[Data records]
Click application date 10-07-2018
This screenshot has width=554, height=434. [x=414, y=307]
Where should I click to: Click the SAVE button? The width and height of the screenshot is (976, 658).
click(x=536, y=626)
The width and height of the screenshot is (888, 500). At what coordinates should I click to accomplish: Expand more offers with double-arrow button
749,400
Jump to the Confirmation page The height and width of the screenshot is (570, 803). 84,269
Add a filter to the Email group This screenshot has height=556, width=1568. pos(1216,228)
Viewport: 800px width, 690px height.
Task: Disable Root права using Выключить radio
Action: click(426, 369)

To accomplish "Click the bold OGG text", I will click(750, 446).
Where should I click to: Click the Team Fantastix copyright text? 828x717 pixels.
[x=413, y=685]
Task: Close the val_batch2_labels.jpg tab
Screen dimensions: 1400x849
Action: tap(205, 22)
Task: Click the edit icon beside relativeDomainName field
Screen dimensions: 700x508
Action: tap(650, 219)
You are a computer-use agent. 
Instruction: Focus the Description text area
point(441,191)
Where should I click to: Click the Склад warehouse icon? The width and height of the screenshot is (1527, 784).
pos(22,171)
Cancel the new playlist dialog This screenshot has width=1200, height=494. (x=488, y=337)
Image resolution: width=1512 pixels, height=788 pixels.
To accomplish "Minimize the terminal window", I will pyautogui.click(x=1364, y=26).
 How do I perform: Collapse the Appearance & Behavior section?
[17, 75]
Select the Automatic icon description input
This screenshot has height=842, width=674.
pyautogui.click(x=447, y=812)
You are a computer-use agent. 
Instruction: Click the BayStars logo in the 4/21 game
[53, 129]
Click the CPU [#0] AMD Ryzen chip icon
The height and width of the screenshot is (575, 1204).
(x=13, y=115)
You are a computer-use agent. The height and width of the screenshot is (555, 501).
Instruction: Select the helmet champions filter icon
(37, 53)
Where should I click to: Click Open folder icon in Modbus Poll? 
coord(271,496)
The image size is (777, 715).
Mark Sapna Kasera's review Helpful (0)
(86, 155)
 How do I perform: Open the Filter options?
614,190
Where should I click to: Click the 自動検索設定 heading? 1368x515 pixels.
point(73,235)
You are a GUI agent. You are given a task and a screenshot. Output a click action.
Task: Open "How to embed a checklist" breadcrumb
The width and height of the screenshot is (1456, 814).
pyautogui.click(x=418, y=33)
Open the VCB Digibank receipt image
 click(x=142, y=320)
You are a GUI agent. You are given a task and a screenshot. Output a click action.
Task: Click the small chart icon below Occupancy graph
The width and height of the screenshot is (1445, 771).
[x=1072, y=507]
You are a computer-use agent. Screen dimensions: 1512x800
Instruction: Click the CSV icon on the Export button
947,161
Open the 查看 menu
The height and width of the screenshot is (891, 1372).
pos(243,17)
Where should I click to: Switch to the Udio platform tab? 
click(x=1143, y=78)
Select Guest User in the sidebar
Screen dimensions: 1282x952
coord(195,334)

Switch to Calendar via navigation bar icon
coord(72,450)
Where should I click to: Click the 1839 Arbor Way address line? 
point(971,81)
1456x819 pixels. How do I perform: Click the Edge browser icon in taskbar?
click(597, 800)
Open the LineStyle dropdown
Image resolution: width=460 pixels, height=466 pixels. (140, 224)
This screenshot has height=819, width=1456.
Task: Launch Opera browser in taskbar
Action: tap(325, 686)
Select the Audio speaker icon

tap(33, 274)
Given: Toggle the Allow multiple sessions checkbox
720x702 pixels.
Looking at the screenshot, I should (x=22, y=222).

▶ [Task details]: Reproduce, unchanged, the part of the entries above that opens with the line containing "Where should I click to: Click the 1839" and runs through the final line of the entries.

▶ [Full answer]:
Where should I click to: Click the 1839 Arbor Way address line? 
point(971,81)
1456x819 pixels. How do I perform: Click the Edge browser icon in taskbar?
click(597, 800)
Open the LineStyle dropdown
Image resolution: width=460 pixels, height=466 pixels. (140, 224)
This screenshot has height=819, width=1456.
Task: Launch Opera browser in taskbar
Action: tap(325, 686)
Select the Audio speaker icon

tap(33, 274)
Given: Toggle the Allow multiple sessions checkbox
720x702 pixels.
Looking at the screenshot, I should (x=22, y=222).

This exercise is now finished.